提供抜粋 »
※
屈腱炎とはその名の通り屈腱に炎症をきたす病気で、命にかかわるほどの病気ではないものの、治療に時間がかかり完治も難しいことから、調教も出来ないまま競走馬としてのピークを過ぎた数年後の完治を待つよりは引退を選ぶより他がない、というケースが多いようです。
もちろん、炎症の度合いが軽く十分に競走馬として復帰できる見込みがあれば引退する必要はありませんが、競走馬の飼育には莫大な費用がかかります。復帰して賞金により元を取れる可能性にかけるよりは、引退して第二の馬生を送らせてあげることができるならそのほうが幸せなこともあるでしょう。
キズナのような、種牡馬として期待される競走馬であれば何年もかけて治療するよりは引退して繁殖入りしてもらう決断は致し方ありません。
※
[保存済みデータ]
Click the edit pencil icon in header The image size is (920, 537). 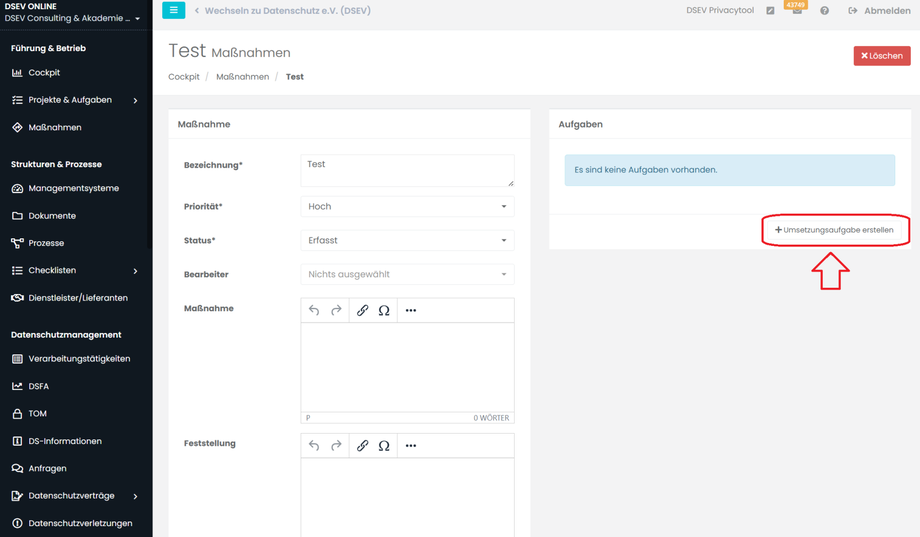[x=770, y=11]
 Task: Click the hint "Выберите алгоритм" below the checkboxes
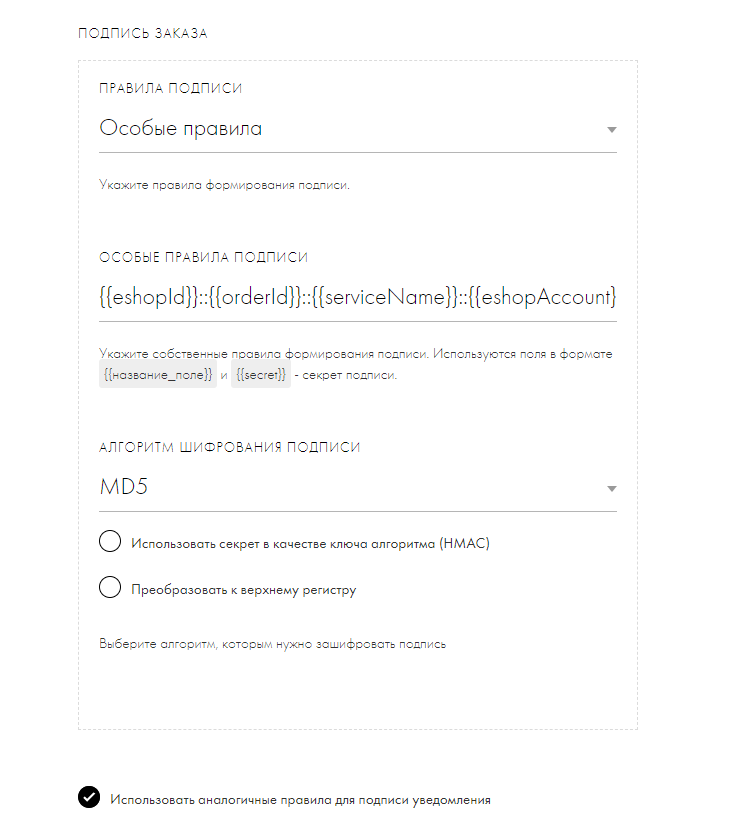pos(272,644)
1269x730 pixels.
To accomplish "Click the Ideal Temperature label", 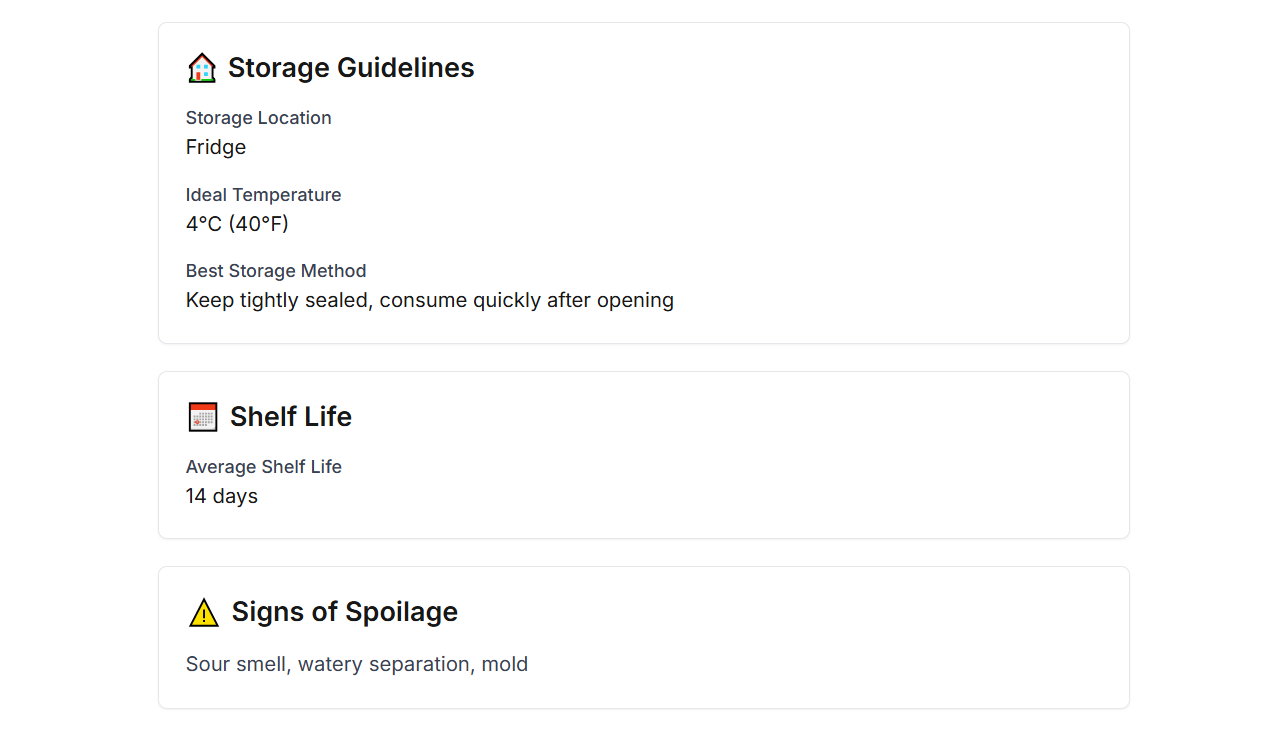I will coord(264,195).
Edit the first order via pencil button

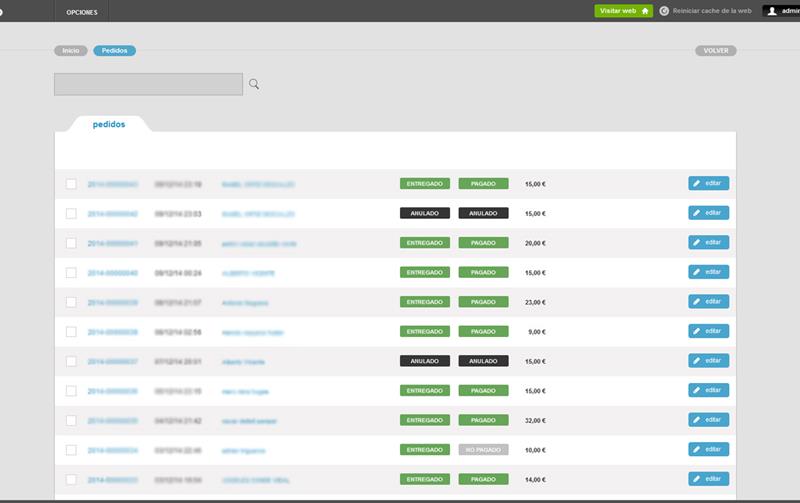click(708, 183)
※
指示文 A » 屈腱炎の文章の最初の文で、屈腱炎について述べられている特徴をすべて挙げてください。
指示文 B » 屈腱炎の文章のうち、「屈腱炎とはその名の通り屈腱に」から「らう決断は致し方ありません。」までをすべてそのまま繰り返すこと。
指示文 C » 屈腱炎の文章によると、競走馬の飼育にはどれほどの費用がかかるか。

回答欄 A »
- 屈腱に炎症をきたす病気である
- 命にかかわるほどの病気ではない
- 治療に時間がかかる
- 完治も難しい

回答欄 B »
屈腱炎とはその名の通り屈腱に炎症をきたす病気で、命にかかわるほどの病気ではないものの、治療に時間がかかり完治も難しいことから、調教も出来ないまま競走馬としてのピークを過ぎた数年後の完治を待つよりは引退を選ぶより他がない、というケースが多いようです。
もちろん、炎症の度合いが軽く十分に競走馬として復帰できる見込みがあれば引退する必要はありませんが、競走馬の飼育には莫大な費用がかかります。復帰して賞金により元を取れる可能性にかけるよりは、引退して第二の馬生を送らせてあげることができるならそのほうが幸せなこともあるでしょう。
キズナのような、種牡馬として期待される競走馬であれば何年もかけて治療するよりは引退して繁殖入りしてもらう決断は致し方ありません。

回答欄 C » 莫大な費用がかかる。